START Supplied records
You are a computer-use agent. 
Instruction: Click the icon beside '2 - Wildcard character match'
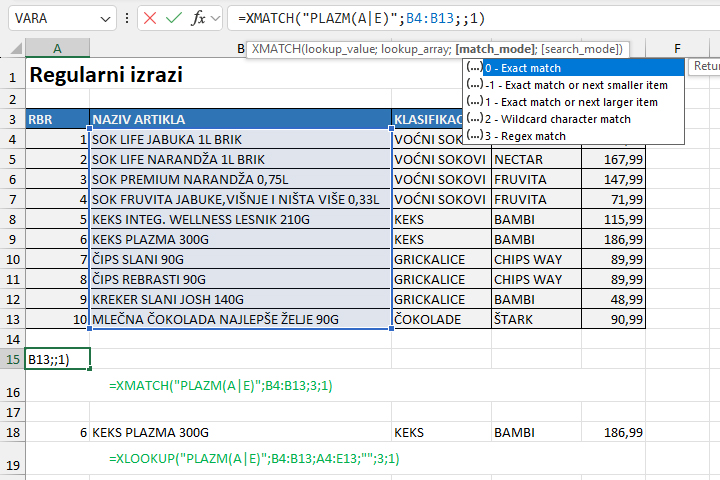pyautogui.click(x=474, y=119)
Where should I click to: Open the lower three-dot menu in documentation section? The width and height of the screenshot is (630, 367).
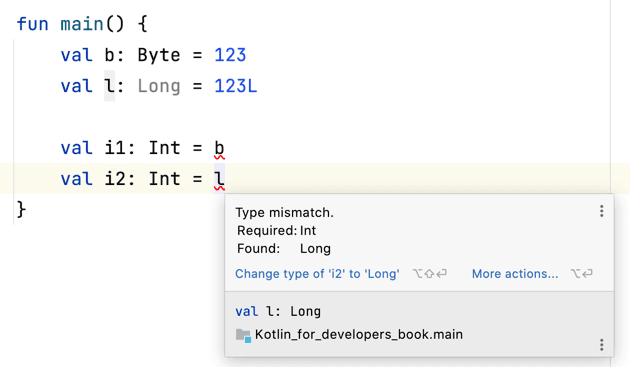coord(601,344)
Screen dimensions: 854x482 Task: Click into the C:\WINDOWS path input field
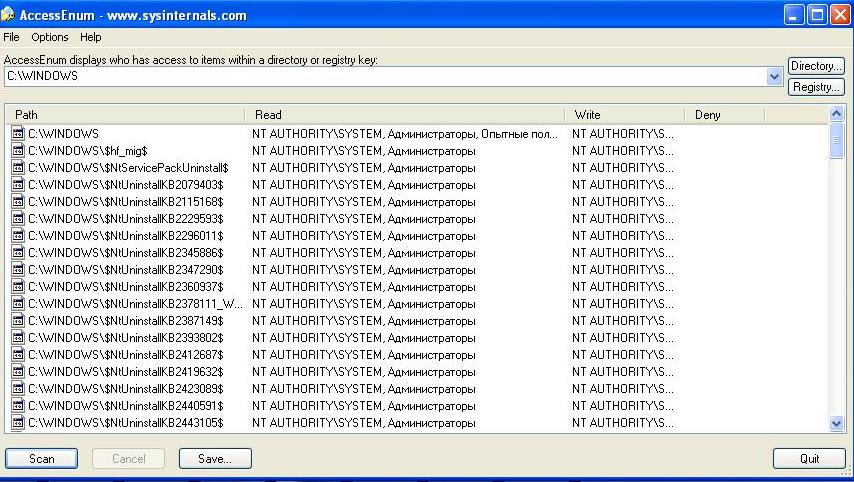(x=386, y=77)
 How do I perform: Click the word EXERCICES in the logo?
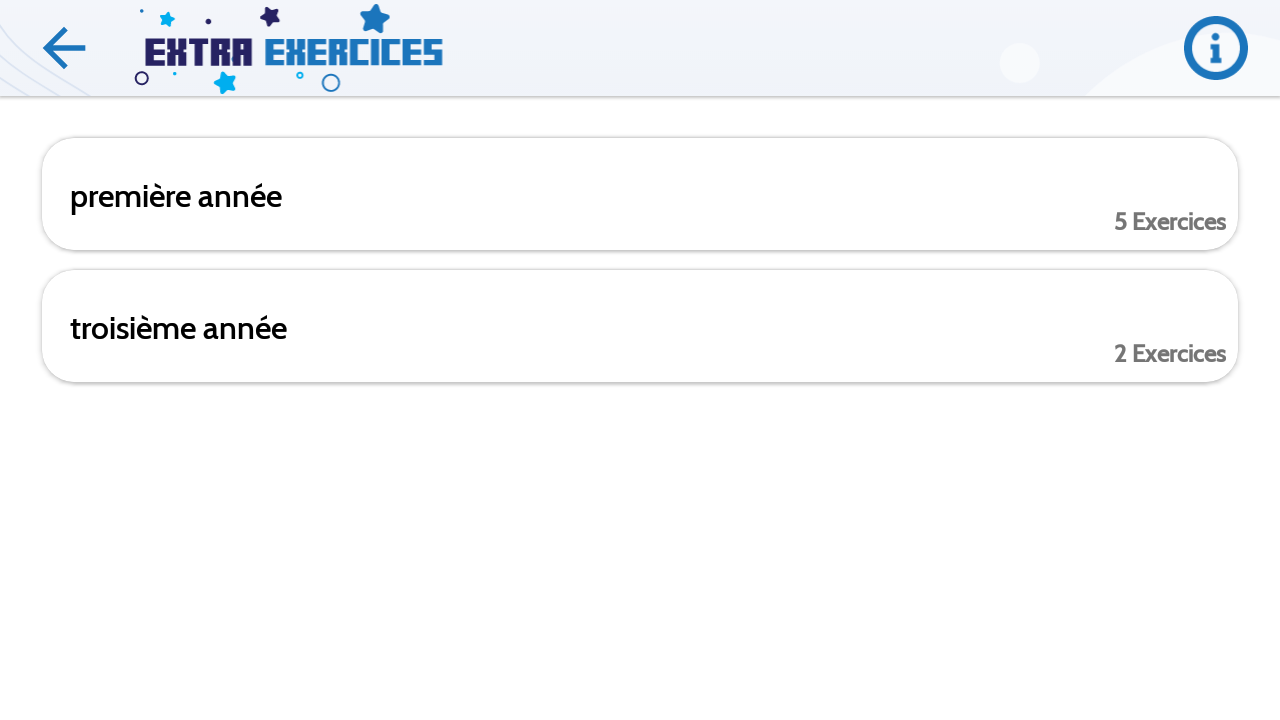pyautogui.click(x=354, y=52)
END Supplied records
### What the exercise asks
When repeating the listing, keep each line exact and exclude the pictures.

### Answer to the problem
You are a computer-use agent. 
Instruction: Click the icon beside '2 - Wildcard character match'
pyautogui.click(x=474, y=119)
Where should I click to: Open the lower three-dot menu in documentation section? The width and height of the screenshot is (630, 367).
coord(601,344)
Screen dimensions: 854x482 Task: Click into the C:\WINDOWS path input field
(x=386, y=77)
 How do I perform: Click the word EXERCICES in the logo?
pyautogui.click(x=354, y=52)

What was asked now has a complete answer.